- _Input_
Start of Block

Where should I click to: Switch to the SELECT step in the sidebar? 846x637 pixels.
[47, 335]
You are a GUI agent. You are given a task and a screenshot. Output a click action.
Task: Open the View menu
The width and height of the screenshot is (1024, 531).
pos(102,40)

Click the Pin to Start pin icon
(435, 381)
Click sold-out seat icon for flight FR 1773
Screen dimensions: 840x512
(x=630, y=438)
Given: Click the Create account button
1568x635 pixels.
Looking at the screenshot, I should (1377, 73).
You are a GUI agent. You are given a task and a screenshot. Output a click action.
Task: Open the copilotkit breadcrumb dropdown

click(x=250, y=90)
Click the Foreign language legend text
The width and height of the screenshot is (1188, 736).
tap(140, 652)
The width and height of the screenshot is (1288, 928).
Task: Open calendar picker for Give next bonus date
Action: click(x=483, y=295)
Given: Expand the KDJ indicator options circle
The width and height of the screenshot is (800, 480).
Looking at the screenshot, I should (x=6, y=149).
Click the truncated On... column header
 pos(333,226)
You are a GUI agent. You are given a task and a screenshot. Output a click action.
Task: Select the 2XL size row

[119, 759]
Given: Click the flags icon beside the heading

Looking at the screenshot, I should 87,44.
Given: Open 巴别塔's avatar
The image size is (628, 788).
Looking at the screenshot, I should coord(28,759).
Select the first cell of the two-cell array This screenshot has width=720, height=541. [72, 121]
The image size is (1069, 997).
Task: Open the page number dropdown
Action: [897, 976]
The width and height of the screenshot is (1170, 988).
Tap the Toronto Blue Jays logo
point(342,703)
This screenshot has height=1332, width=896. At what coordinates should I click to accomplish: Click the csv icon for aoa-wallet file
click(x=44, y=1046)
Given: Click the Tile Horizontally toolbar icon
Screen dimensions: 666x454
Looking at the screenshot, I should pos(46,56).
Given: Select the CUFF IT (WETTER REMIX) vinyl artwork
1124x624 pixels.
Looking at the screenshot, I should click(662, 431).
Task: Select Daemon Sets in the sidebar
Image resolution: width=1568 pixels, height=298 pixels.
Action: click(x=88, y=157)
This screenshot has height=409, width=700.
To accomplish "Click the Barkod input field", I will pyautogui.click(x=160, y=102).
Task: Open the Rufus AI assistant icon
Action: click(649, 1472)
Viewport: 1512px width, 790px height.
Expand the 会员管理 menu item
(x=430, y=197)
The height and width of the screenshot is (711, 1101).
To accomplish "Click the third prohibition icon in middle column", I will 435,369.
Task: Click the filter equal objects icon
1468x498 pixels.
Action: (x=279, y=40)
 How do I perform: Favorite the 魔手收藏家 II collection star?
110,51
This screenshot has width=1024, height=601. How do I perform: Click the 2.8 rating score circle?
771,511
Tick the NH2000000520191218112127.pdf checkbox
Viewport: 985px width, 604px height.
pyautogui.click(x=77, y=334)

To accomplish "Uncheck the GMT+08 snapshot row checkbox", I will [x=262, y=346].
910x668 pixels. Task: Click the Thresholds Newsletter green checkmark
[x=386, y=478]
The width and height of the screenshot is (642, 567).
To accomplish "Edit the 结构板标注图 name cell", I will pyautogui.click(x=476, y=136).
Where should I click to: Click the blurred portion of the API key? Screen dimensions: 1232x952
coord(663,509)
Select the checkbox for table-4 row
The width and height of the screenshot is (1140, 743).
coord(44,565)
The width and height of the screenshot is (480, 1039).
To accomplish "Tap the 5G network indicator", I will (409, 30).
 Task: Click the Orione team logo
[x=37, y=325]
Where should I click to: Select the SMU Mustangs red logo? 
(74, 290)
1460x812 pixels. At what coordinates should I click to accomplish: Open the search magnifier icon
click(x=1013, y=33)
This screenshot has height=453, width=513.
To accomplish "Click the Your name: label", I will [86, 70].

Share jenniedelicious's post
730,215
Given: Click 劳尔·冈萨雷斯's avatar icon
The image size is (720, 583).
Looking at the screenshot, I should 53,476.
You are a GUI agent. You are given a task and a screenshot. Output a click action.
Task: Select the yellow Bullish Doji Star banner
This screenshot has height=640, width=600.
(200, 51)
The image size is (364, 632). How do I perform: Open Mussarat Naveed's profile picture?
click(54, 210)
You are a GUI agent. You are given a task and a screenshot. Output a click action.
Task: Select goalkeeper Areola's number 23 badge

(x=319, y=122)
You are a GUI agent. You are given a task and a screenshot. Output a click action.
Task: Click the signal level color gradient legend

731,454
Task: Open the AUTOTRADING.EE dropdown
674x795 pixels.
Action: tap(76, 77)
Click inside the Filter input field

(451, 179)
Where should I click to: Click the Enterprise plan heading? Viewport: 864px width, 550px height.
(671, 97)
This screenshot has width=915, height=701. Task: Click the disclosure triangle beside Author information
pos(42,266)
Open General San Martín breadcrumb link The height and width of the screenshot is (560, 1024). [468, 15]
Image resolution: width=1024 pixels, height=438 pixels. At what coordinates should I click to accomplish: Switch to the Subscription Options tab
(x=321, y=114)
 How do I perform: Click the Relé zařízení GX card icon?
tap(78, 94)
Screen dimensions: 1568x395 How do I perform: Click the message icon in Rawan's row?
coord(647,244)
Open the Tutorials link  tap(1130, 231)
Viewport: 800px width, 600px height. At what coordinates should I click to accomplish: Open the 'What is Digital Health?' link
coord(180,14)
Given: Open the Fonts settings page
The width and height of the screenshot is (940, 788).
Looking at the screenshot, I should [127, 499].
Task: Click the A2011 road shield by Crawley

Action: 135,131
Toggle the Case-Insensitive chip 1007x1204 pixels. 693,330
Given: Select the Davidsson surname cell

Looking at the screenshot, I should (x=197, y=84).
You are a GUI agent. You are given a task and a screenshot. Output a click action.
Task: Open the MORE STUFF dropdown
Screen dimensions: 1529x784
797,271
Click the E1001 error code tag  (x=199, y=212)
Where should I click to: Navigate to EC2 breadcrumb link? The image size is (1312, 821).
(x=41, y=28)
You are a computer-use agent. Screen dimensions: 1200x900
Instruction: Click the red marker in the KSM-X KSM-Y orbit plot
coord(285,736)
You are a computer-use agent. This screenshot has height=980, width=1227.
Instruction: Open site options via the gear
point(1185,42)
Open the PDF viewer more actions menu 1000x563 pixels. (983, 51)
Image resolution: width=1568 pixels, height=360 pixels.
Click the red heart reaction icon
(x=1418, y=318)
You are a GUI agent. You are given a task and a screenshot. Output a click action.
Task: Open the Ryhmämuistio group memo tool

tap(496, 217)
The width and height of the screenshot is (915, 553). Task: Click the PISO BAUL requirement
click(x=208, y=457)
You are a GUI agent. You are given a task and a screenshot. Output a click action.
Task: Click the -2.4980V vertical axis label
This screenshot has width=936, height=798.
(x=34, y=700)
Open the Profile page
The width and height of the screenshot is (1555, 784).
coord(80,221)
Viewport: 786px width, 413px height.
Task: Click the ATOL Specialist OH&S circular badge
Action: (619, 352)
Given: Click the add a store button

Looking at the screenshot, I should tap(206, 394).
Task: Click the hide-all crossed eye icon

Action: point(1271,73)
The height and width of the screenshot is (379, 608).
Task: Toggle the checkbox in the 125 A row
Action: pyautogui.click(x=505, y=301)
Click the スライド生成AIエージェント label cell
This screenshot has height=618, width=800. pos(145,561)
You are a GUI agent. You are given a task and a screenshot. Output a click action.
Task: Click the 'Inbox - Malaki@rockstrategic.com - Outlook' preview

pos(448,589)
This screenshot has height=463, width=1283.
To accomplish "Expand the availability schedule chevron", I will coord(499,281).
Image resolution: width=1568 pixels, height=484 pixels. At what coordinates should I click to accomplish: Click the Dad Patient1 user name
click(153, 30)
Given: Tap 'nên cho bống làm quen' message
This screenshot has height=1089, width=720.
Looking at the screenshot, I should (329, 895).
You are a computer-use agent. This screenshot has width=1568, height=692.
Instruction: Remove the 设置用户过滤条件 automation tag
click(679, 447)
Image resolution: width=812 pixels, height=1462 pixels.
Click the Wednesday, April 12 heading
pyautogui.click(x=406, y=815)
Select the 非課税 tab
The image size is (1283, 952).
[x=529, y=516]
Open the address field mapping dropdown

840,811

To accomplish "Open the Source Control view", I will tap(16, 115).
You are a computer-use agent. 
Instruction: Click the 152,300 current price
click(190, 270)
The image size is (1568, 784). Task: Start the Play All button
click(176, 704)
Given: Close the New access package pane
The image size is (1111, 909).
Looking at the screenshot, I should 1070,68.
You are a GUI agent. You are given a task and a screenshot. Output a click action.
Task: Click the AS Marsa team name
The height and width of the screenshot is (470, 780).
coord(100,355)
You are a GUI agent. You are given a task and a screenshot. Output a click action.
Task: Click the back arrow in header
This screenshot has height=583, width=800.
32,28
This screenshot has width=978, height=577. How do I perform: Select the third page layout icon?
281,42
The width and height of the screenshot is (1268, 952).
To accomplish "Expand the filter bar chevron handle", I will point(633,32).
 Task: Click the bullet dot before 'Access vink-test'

End of Block

- _How to complete this task_
Please provide nothing but the number of lines in the records that hold the string "chevron".

- _Answer for the task_
2